Half a century ago, in September 1966, the first episode of Star Trek aired on the US television network NBC. NASA was still three years short of landing people on the Moon, yet the innovative series was soon zipping viewers light years beyond the Solar System every week. After a few hiccups it gained cult status, along with the inimitable crew of the starship USS Enterprise, led by Captain James T. Kirk (William Shatner). It went into syndication and spawned 6 television series up to 2005; there are now also 13 feature films, with Star Trek Beyond debuting in July this year.
Part of Star Trek's enduring magic is its winning mix of twenty-third-century technology and the recognizable diversity and complexity enshrined in the beings — human and otherwise — created by the show's originator Gene Roddenberry and his writers. As Roddenberry put it, “We stress humanity.” The series wore its ethics on its sleeve at a time when the Vietnam War was raging and anti-war protests were proliferating, along with racial tensions that culminated in major US urban riots in 1967–68. Roddenberry's United Federation of Planets, a kind of galactic United Nations, is an advanced society wielding advanced technology, and the non-militaristic aims of the Enterprise are intoned at the beginning of every episode in the original series (TOS): “To explore strange new worlds; to seek out new life and new civilizations; to boldly go where no man [later, 'no one'] has gone before.”

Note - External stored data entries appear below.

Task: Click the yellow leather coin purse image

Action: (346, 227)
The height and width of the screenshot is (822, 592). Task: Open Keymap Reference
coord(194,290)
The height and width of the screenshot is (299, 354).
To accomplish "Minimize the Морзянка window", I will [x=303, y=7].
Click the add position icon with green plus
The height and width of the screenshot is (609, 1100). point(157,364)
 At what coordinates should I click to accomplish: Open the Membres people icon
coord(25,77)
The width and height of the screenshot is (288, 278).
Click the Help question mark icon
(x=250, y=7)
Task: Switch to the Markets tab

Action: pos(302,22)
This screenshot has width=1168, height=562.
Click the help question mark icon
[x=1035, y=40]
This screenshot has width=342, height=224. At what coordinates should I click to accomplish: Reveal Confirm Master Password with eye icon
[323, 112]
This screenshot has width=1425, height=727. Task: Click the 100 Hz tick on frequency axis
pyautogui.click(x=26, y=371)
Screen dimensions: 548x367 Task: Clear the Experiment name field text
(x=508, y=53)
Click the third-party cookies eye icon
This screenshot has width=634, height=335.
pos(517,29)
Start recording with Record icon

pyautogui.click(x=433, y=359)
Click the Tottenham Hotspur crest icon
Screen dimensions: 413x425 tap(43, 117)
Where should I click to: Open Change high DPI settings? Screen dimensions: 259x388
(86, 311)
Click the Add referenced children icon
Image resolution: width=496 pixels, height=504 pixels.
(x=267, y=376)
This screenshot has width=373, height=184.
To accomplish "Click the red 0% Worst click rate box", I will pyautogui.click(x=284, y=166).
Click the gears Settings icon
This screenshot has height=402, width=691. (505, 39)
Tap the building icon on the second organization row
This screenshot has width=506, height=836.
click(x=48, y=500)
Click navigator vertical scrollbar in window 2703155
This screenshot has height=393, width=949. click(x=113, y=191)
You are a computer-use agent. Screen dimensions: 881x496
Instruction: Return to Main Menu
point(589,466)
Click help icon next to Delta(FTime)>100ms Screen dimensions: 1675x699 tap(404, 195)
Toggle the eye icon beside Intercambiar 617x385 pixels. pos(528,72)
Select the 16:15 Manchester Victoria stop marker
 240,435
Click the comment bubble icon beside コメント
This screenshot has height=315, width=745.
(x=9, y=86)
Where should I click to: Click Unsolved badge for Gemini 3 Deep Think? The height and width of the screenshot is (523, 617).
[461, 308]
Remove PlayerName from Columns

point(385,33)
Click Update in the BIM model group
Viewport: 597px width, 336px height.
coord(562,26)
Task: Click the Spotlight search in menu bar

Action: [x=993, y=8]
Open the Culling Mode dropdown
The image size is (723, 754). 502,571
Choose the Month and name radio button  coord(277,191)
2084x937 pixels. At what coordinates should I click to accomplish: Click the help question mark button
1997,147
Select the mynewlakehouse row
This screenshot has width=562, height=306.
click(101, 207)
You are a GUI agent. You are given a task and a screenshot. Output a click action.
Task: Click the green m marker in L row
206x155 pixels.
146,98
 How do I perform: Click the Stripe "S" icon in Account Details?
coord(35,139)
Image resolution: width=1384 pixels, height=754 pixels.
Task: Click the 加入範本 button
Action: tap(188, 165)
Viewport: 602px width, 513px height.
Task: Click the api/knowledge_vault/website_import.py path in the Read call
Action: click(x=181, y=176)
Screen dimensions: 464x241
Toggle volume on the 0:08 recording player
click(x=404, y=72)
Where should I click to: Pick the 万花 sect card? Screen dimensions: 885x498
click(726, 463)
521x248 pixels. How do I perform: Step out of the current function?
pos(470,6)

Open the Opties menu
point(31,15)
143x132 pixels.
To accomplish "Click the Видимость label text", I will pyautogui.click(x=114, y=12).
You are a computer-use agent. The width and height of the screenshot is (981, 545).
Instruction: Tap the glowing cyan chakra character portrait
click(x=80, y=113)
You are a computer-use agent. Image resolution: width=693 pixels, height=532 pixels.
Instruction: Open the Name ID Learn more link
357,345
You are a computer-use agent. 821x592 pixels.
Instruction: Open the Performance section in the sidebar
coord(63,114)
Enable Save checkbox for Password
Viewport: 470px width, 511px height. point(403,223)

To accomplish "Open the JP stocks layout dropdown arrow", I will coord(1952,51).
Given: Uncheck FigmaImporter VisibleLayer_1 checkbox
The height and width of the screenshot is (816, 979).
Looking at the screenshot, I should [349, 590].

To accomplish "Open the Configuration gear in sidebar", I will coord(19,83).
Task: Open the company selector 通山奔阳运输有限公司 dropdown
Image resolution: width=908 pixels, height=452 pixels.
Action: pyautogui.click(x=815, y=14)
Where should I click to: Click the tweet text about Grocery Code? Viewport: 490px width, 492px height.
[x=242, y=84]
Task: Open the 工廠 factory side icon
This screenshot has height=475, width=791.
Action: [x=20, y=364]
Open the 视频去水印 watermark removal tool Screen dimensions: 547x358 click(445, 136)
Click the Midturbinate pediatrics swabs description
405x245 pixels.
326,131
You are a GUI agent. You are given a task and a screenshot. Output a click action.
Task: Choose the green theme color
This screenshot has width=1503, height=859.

Over the decades, Star Trek technologies have fired the imaginations of physicists, engineers and roboticists. Perhaps the most intriguing innovation is the warp drive, the propulsion system that surrounds the Enterprise with a bubble of distorted space-time and moves the craft faster than light to traverse light years in days or weeks. In 1994, theoretical physicist Miguel Alcubierre showed that such a bubble is possible within Albert Einstein's general theory of relativity, but would demand massive amounts of negative energy, also known as exotic matter (M. Alcubierre Class. Quantum Grav. 11, L73; 1994). This is not known to exist except (possibly) in minuscule quantities; and some physicists speculate that the Alcubierre drive might annihilate the destined star system. The warp drive remains imaginary — for now.